**About this task**. Exactly reproduce the lines of the listing below from the one containing "This screenshot has width=1247, height=761." through the one containing "Image resolution: width=1372". Skip the images.

**Supplied data**.

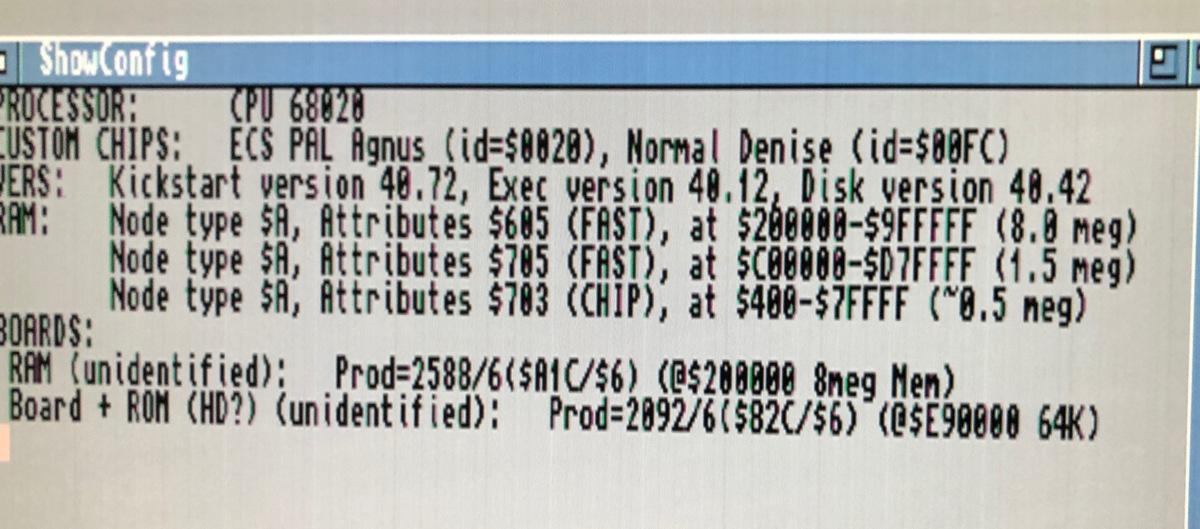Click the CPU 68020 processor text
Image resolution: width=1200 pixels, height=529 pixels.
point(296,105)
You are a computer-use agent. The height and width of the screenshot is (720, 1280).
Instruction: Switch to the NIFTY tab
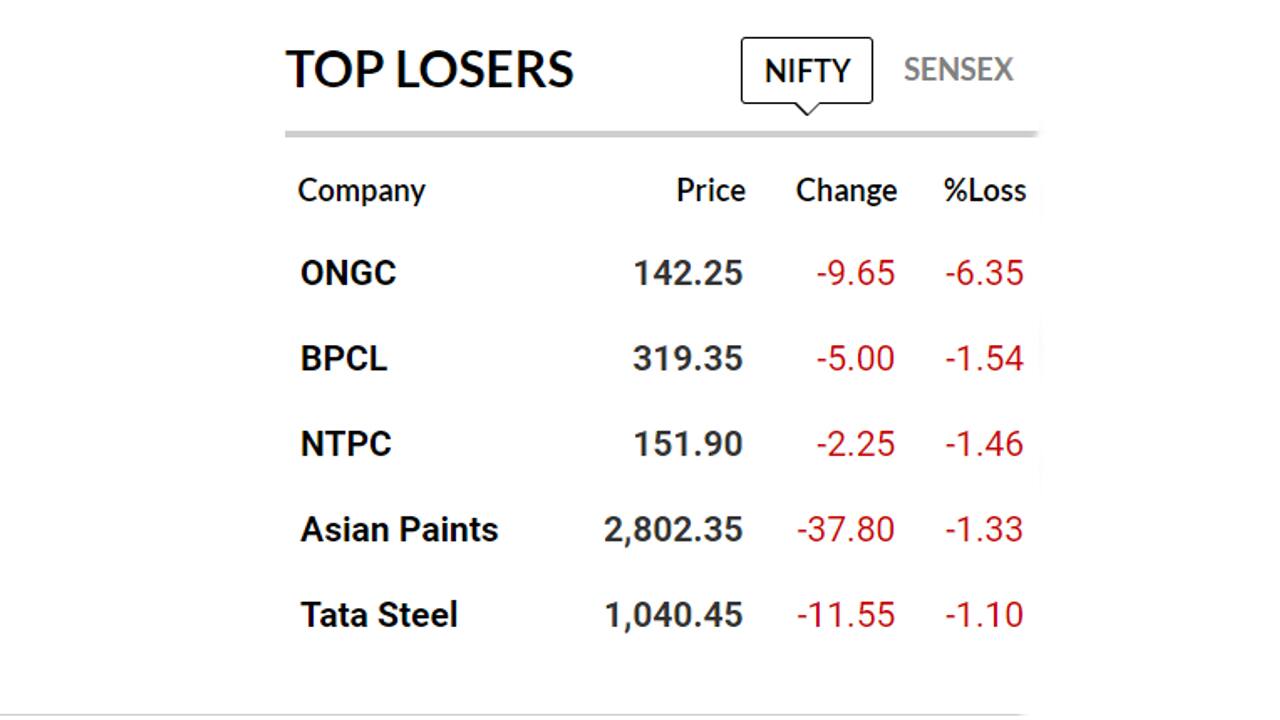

---

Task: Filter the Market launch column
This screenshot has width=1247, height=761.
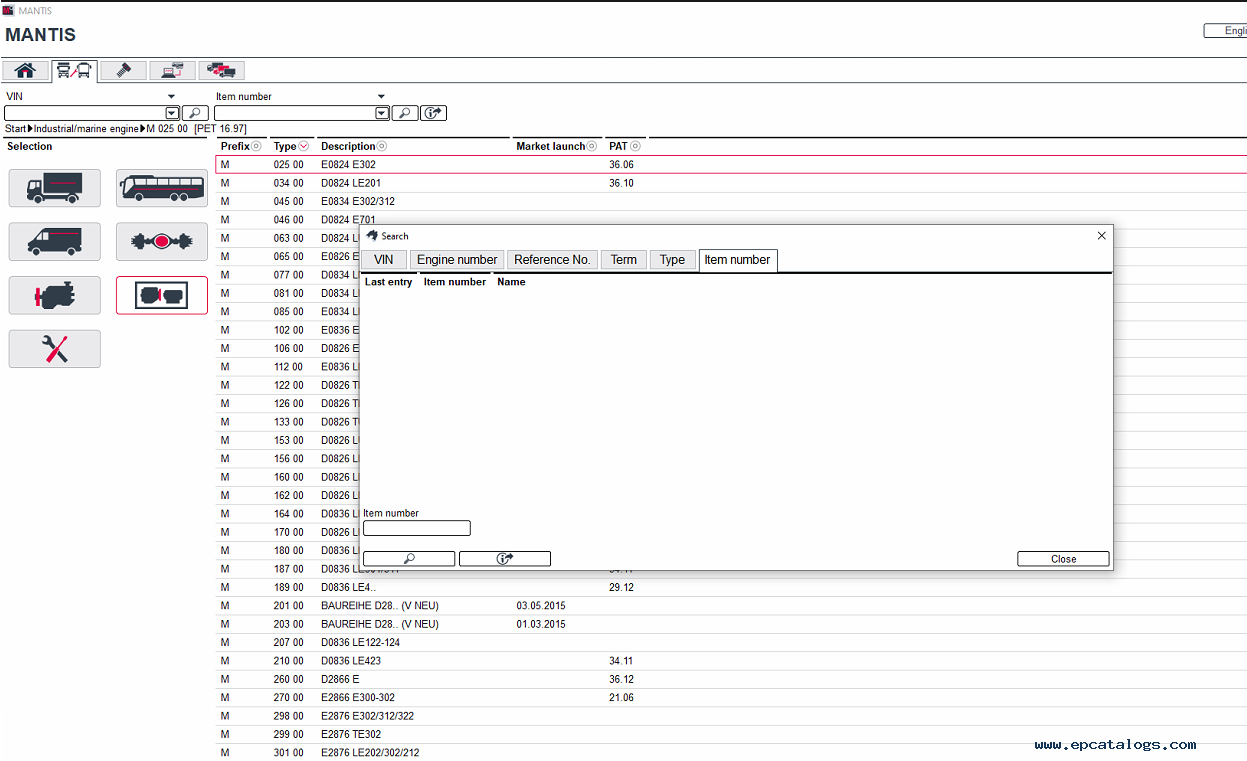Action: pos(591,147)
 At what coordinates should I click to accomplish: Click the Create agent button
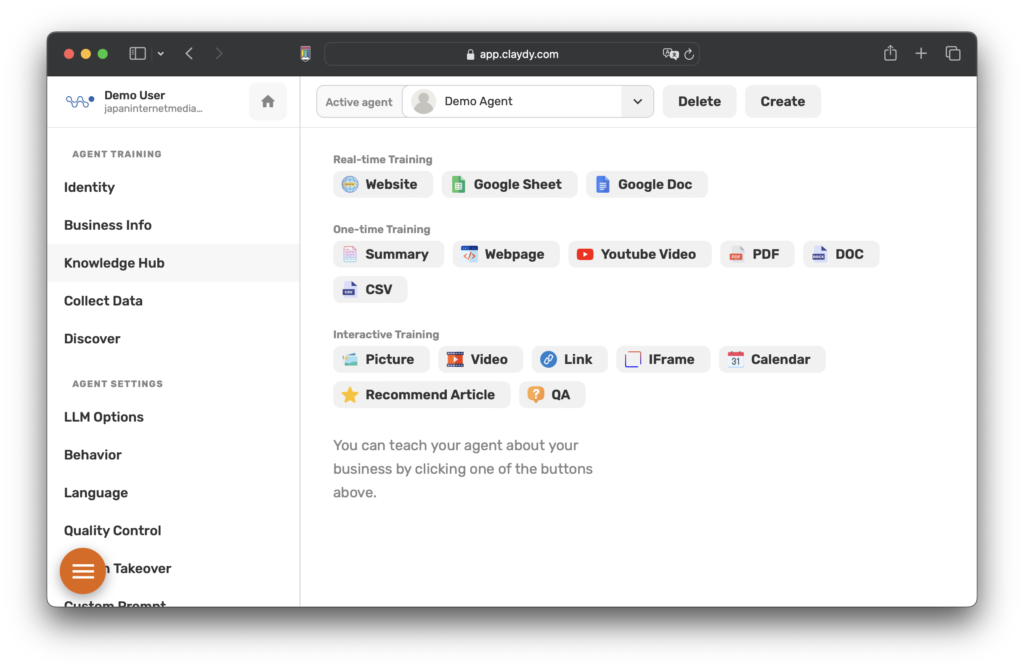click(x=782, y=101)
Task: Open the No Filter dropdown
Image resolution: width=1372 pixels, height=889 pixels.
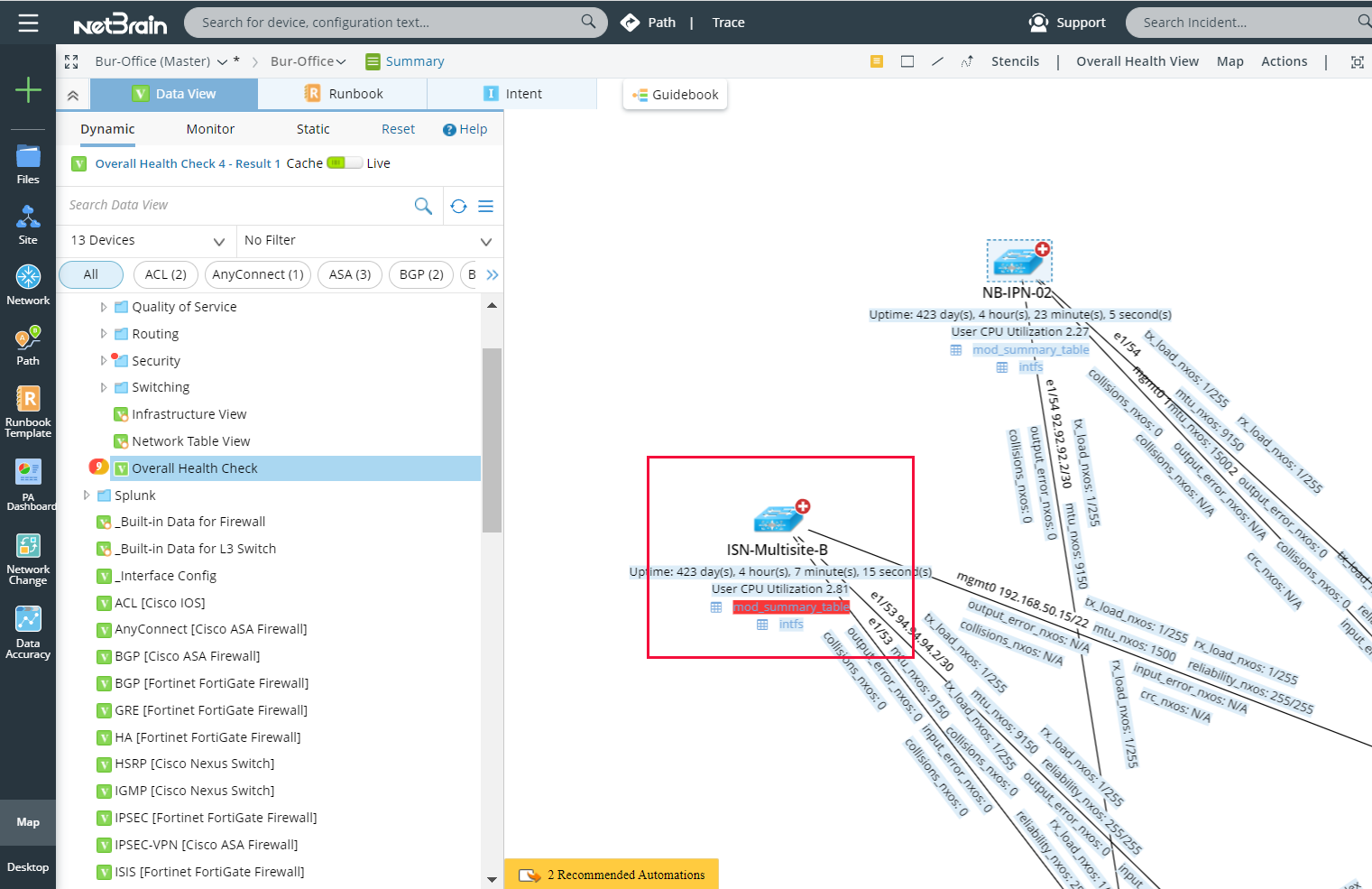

**Reply to the task**.
This screenshot has width=1247, height=761.
Action: pos(591,147)
 At what coordinates should I click to accomplish: Click the Create agent button
click(x=782, y=101)
Task: Open the No Filter dropdown
Image resolution: width=1372 pixels, height=889 pixels.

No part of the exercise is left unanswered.